I could go on and on about how both the trans fat ban and calorie counts didn’t end up being all that effective in improving the food environments of NYC, but I’m not gonna go there. Dr. Frieden deserves kudos for putting these bold food policies in place and going up against the NRA (National Restaurant Association) and other food industry lobbyists such as the Center for Consumer Freedom.
So far, our approach to the exploding obesity epidemic has done next to nothing to improve eating habits of Americans. Its time to think outside of the box.What would be the right words to say to the head of the CDC that would inspire him to take this approach?
My goal is to share my vision of school food reform with the good doc. School food reform is not about building a better chicken nugget or pumping up the pizza with whole wheat crust and low fat cheese. Like calorie counts, these strategies do nothing to change the poor eating behaviors of America’s kids.
What we must do is raise the Food IQ and transform the culture of food in each and every school district in the USA. How could the CDC go about doing that? They would be smart to hire me as a consultant. My four point plan includes proven strategies that will increase veggie consumption and lead to more informed eaters.
- Vegetable gardens in every school complete with composting projects
When kids grow food, picky eating behavior decreases and respect for real food increases. Composting of vegetable scraps is a great science project that reduces waste disposal costs, improves the environment and provides a nutrient rich soil amendment for those gardens.
- Food based film series open to the entire community
There are many excellent movies that can help to build Food IQ in an entertaining and informative way. These films will get people talking about the many food based issues that we are facing.
- Cooking classes
Research from Harvard shows that those who cook food tend to be more healthier than those who don’t. This trend crosses all socioeconomic lines. We’ve got to get our kids off the couch and into the kitchen! Require them to be able to prepare 10 meals from scratch as a requirement for graduation.
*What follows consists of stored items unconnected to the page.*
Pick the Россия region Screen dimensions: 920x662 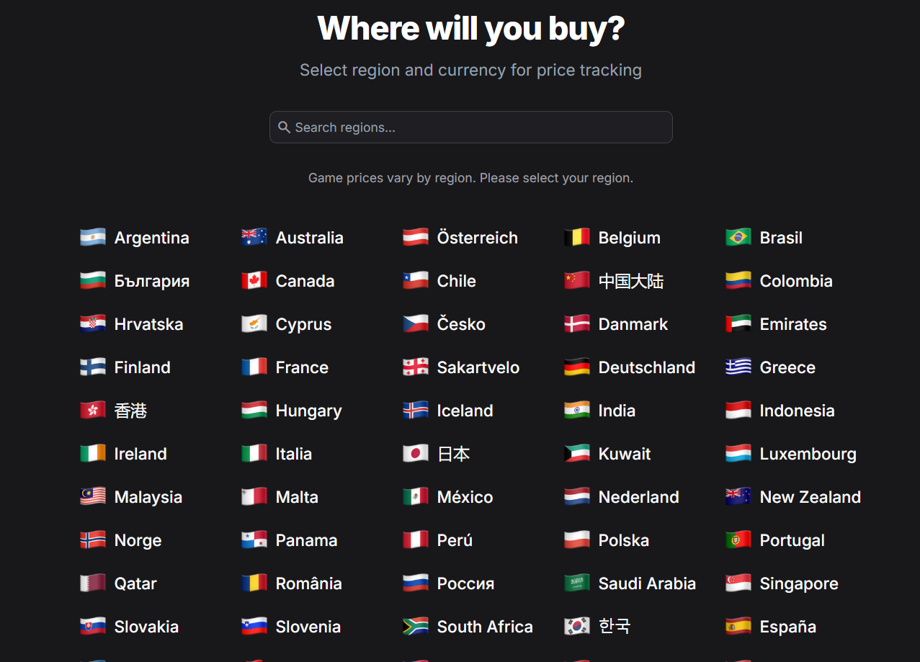(448, 583)
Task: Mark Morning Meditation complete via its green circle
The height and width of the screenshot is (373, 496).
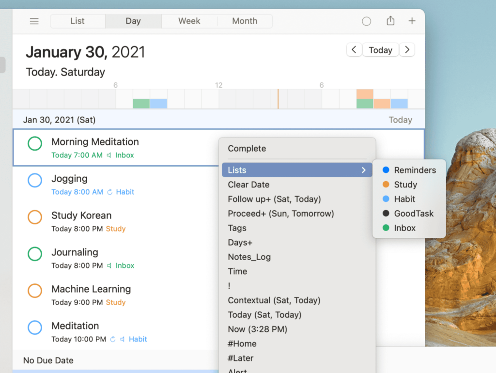Action: click(x=34, y=143)
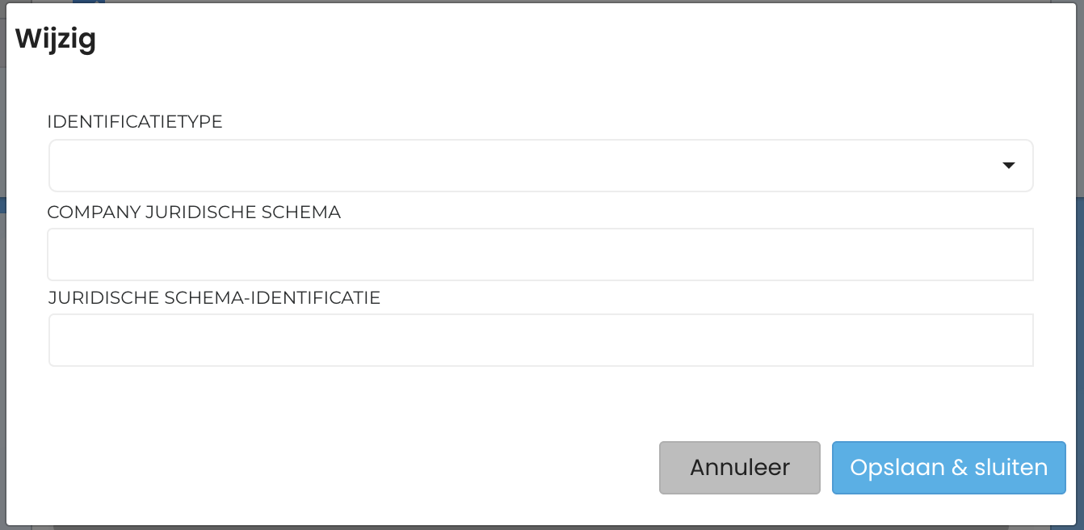Click the grey Annuleer button
This screenshot has height=530, width=1084.
tap(739, 467)
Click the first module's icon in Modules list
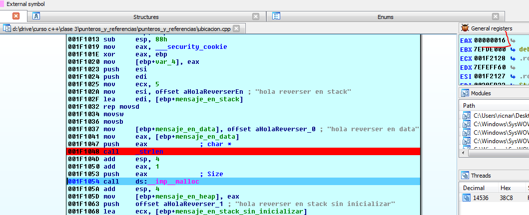The width and height of the screenshot is (529, 215). pos(467,116)
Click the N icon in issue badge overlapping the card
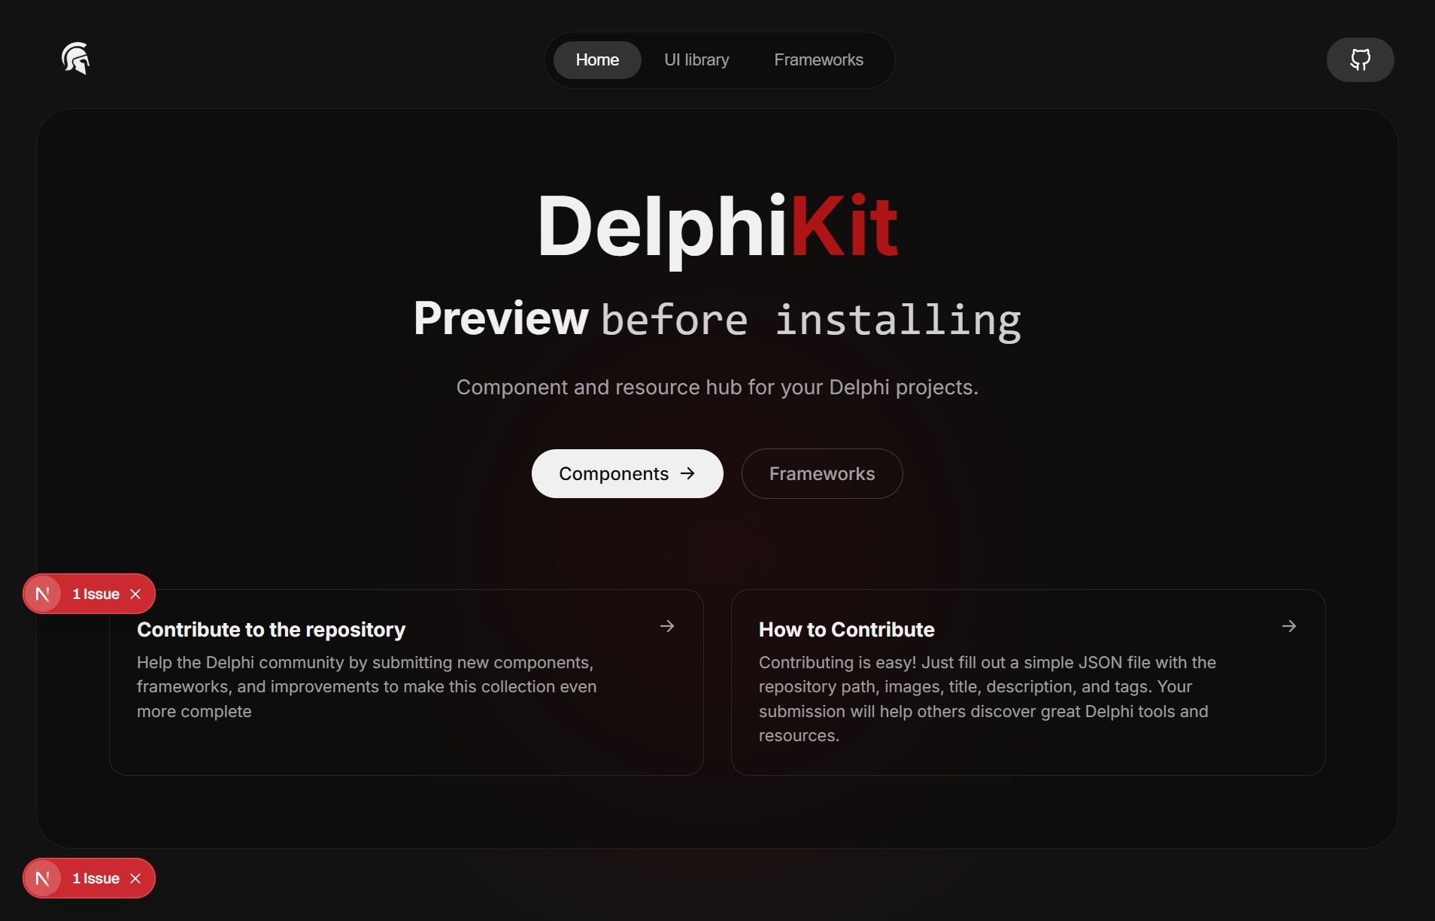1435x921 pixels. click(x=43, y=594)
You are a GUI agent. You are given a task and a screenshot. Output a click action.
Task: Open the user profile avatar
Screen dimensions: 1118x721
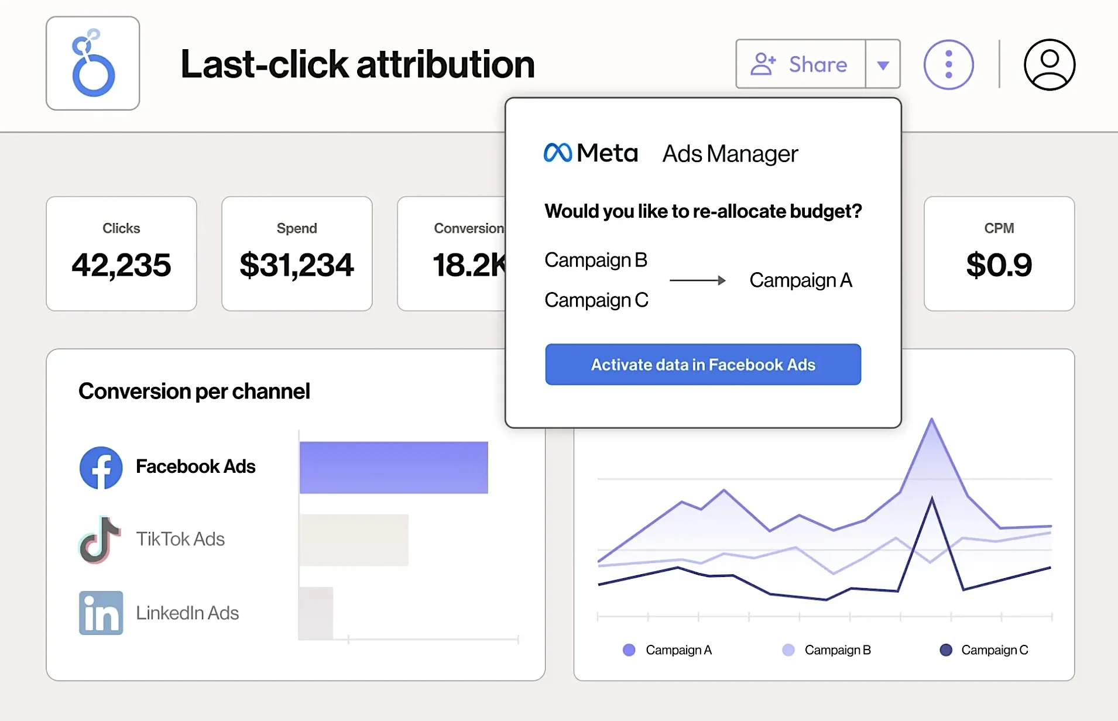click(1049, 64)
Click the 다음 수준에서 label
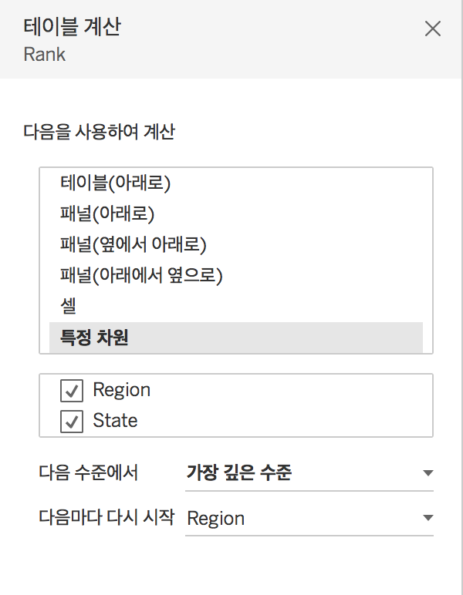Viewport: 463px width, 595px height. pos(88,472)
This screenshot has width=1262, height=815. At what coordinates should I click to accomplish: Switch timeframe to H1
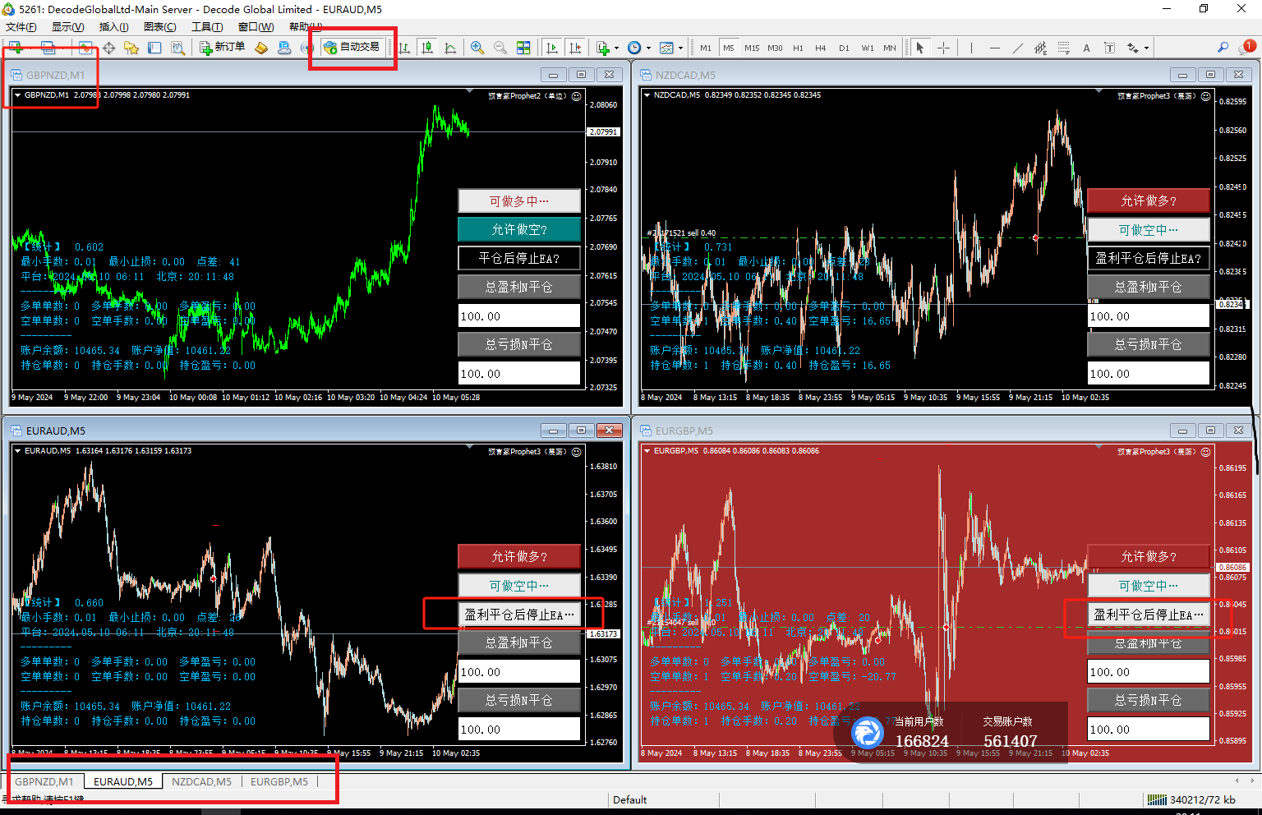[798, 48]
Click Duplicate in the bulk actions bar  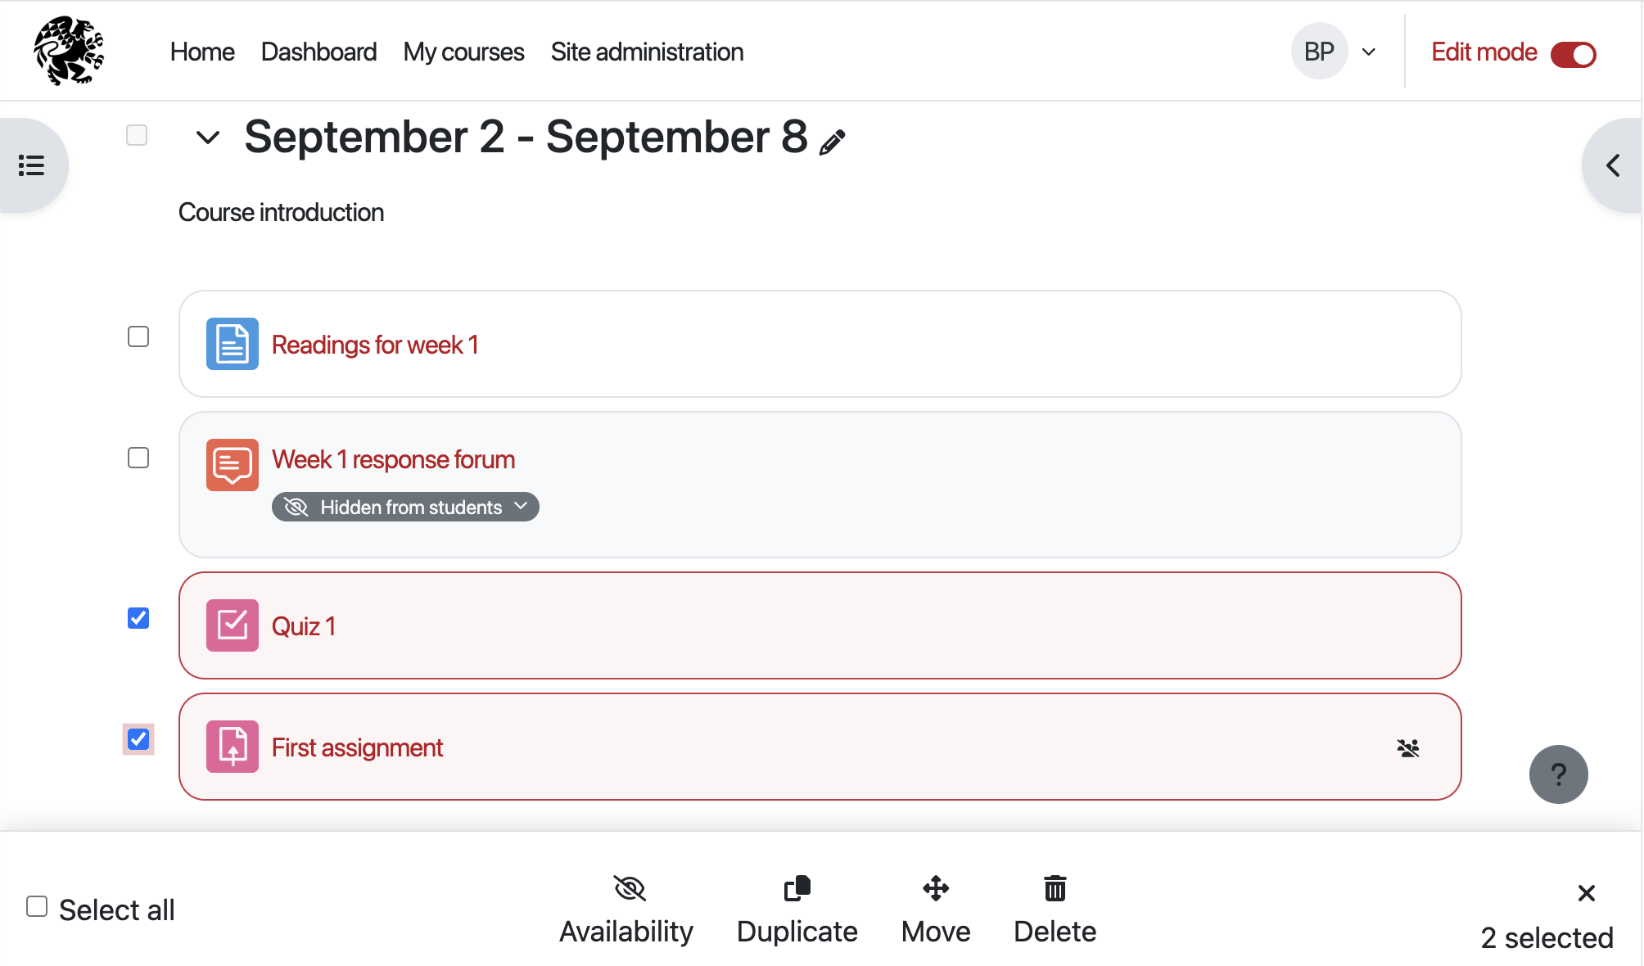pos(797,909)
- Integration of food based education into core curriculum
Food can be seamlessly integrated into history/social studies, science, math and english. Learning about misleading food labeling claims which could easily become part of a unit on critical thinking skills- something all kids and grown ups could use more of.
One way to get this good stuff going into schools across the country would be the Food Corps, think Peace Corps but with food. FoodCorps members will build Farm to School supply chains, expand food system and nutrition education programs, and build and tend school food gardens.
The CDC can also look to the 200+ Slow Food chapters across the country who are involved with Slow Food in Schools projects. This nationwide network of community based food education projects range from school gardens to cooking classes, to farm to school initiatives. With CDC support, both the Food Corps and Slow Food in Schools can be the paradigm shift that turns this health crisis around better than any new, improved chicken nugget ever could!